Pflanzliche Insektenkiller

Wenn eine Fliege oder Ameise auf den zweigeteilten Fangblättern der Pflanze herumkrabbelt, registriert die Pflanze diese Berührung sofort. In Sekundenbruchteilen klappt sie ihre Blätter zusammen und hält so ihre Beute fest. Wie in einem kleinen „grünen Magen“ sorgen dann Drüsensekrete dafür, dass die Fliege verdaut wird. Die tierischen Nährstoffe – vor allem die Eiweiße – lassen die Pflanze gut gedeihen.

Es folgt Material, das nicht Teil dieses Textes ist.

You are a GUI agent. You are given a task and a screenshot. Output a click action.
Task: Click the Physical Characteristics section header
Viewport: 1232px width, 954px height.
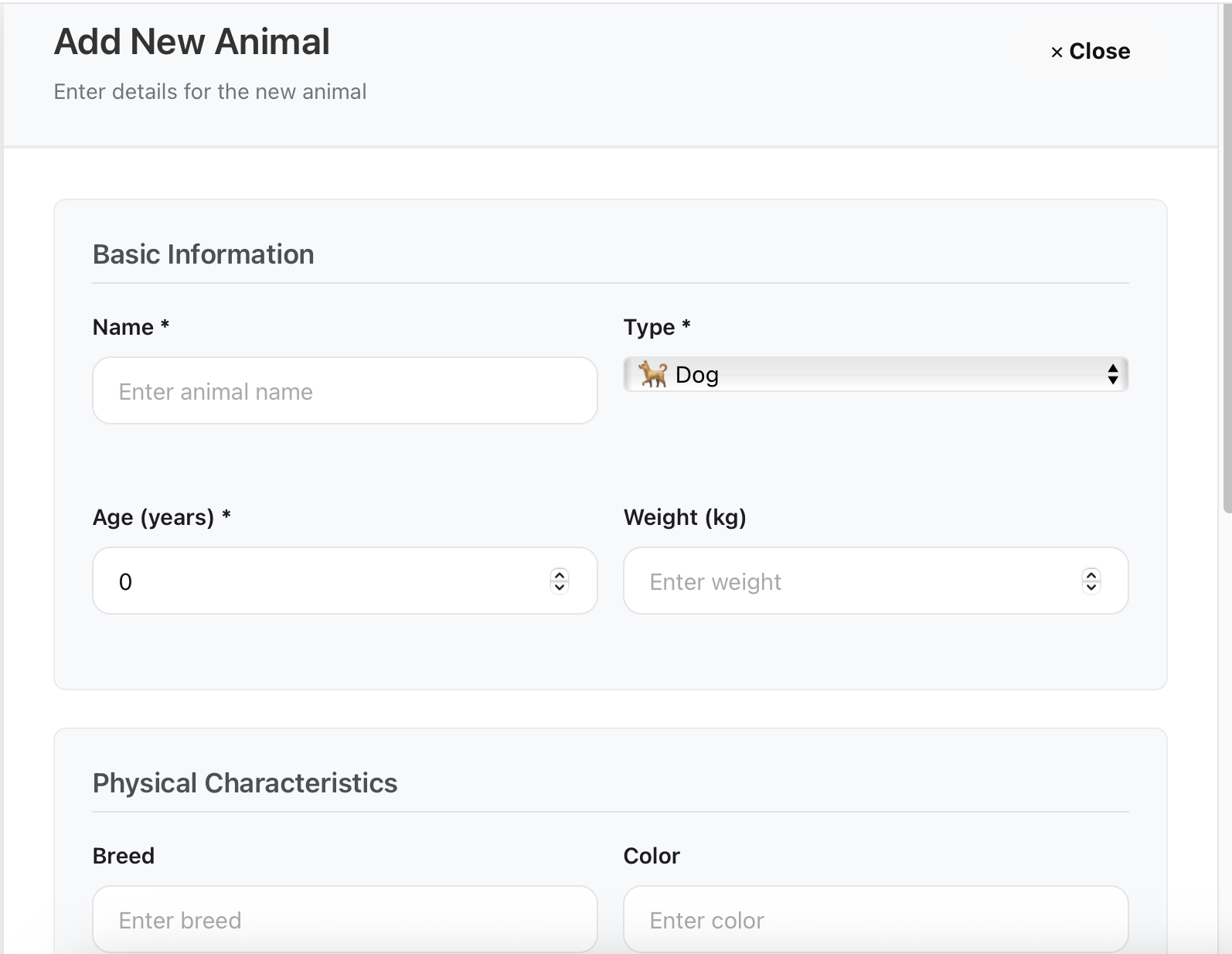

Steckt ein Insekt in der Falle fest, versucht es verzweifelt, sich zu befreien. Doch diese mechanischen Reize stimulieren die Venusfliegenfalle nur umso mehr: Sie produziert dann ein spezielles Hormon, das wiederum die Drüsen in der Fallenblättern zur Abgabe von Verdauungssekret anregt. Ist die Falle erst mal stimuliert, leitet sie chemische Signale an die anderen Fallenblätter weiter, die dann ebenfalls in erhöhte Fangbereitschaft versetzt werden. Aus gutem Grund, denn Insekten kommen selten allein: Wo eine Ameise auftaucht, sind die nächsten nicht weit.

Mehrtägige Verdauung

Nach einem Fang ist die Venusfliegenfalle rund zehn Tage mit der Verdauung beschäftigt. Dass die einzelnen Zähne nicht dichter einander stehen, hat übrigens einen Grund: So können kleinere Tiere wieder entwischen, für die sich die mühsame Verdauung nicht lohnen würden. Denn: Der Prozess bedeutet für die Venusfliegenfalle Wasserverlust, schließlich muss sie reichlich Verdauungssaft produzieren. Doch auch gegen das Austrocknen hat der pflanzliche Organismus ein Mittel: Bei Trockenheit macht ein bestimmtes Hormon die Pflanze unempfindlicher gegen Berührungen, so dass sie vorübergehend auf tierische Nahrung verzichtet. Sie hungert sozusagen, um nicht zu verdursten. In Zukunft wollen die Forscher das Erbgut der Venusfliegenfalle entschlüsseln – und damit Hinweise auf die Entstehungsgeschichte dieses faszinierenden pflanzlichen Insektenjägers gewinnen.